本当にそれでいいの?
20代の頃、寝装具の商品企画をしていたことがある。
テキスタイルデザイナーになりたいなどと夢をみて、
バイトしながら夜間の学校に通った。
若さと無知を武器にデザイナー職に応募したところ、なぜか採用。我が強く、個性のかたまりのようなデザイナーさん達にない凡庸さに好感をもたれたのかもしれない。

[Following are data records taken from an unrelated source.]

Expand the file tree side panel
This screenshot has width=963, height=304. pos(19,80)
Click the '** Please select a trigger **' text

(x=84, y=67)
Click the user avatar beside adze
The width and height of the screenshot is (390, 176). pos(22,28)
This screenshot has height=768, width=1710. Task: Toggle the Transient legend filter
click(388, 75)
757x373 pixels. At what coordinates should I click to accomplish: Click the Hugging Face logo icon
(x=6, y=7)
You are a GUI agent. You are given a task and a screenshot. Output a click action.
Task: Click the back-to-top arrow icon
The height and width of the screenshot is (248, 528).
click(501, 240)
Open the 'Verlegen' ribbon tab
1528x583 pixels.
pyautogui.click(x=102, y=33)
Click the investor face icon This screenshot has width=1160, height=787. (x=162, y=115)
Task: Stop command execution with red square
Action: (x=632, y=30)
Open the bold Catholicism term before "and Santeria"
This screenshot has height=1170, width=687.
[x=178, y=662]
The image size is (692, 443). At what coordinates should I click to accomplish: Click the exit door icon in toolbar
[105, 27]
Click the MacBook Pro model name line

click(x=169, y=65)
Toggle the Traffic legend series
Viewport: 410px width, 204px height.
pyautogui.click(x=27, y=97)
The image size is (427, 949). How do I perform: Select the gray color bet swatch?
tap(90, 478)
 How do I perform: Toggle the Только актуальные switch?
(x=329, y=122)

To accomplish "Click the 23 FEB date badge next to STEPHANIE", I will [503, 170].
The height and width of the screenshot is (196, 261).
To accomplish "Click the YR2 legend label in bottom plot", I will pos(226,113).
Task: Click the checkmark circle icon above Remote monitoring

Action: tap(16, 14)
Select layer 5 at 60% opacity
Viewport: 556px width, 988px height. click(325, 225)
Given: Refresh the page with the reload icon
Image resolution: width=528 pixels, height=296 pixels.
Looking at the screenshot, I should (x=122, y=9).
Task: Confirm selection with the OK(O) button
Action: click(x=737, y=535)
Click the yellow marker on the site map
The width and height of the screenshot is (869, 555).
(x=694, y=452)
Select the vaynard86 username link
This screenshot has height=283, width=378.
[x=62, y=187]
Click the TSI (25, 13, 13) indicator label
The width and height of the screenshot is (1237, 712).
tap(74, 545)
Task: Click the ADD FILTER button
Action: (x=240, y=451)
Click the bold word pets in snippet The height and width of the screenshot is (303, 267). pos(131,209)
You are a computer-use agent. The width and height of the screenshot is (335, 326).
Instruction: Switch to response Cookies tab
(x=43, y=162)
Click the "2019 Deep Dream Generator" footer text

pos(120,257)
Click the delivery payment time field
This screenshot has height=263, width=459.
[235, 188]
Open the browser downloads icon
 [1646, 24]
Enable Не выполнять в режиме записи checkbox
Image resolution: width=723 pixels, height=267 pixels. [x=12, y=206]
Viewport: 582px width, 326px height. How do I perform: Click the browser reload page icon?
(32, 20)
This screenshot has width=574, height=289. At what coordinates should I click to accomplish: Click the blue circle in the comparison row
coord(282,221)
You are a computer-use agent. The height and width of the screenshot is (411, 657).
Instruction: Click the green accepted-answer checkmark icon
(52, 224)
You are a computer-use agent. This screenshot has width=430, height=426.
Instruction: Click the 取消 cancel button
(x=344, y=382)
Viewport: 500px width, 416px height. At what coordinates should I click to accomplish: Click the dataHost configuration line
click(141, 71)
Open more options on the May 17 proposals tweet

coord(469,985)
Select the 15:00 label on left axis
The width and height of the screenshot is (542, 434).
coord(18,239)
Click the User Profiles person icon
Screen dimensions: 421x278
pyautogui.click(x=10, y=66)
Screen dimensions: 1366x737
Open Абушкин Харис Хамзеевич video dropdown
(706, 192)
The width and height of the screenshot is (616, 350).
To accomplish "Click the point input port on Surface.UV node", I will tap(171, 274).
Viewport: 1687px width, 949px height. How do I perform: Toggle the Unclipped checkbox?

私の最大の欠陥は、デザイナーにもかかわらず、貫きたいデザインコンセプトがなかったことだ。上司や営業の意見に流され、いつも右往左往。
当然ながら、よい商品はできなかった。
これではダメだとわかっているのに、どうすることもできなかった。まさに「我が強く、個性のかたまり」のような先輩に、阿修羅の面相でダメ出しをくらい続けた。
「本当にそれでいいの?」
「はい」
「本っ当ーーーーにそれでいいのね」
「……はい」
本当は、いいのか悪いのかもよくわからなくなっていた。
こんな感じで会社の命運をになう製品をうんでよいのだろうか。
頭に十円ハゲができ、勤務中のトイレでよく嘔吐した。
それでも踏んばって一人前になるぞ、という覚悟が当時の私にはなく、2年ほど勤めた後に退職を決めた。
◇
昔のことを思い出したのは、昨日クライアントからメールが届いたからだ。
あれから25年が経った。
フリーランスとして、インテリアに関わるライティングやプレゼンなどのお仕事をしている。ご縁があり、あるインテリアメーカーで「商品企画のお手伝い」をさせてもらえることになった。
お話が舞いこんだとき、
「とても無理です」
ではなく、
「ぜひ、やらせてください」
と思えたのだから、人生は不思議だ。
商品やカタログをつくっていると、さまざまな横やりが入る。立場が異なる方の意向や大人の事情、予算、スケジュール変更、などなど。
考える、ひたすら考える。
よいものを作るために。
プロジェクトの最後を笑顔で迎えるために。
Aがダメなら、Bはできないだろうか。
それは本当に最良の方法だろうか。
「本当にそれでいいの?」
と、いつも自分に問いかけている。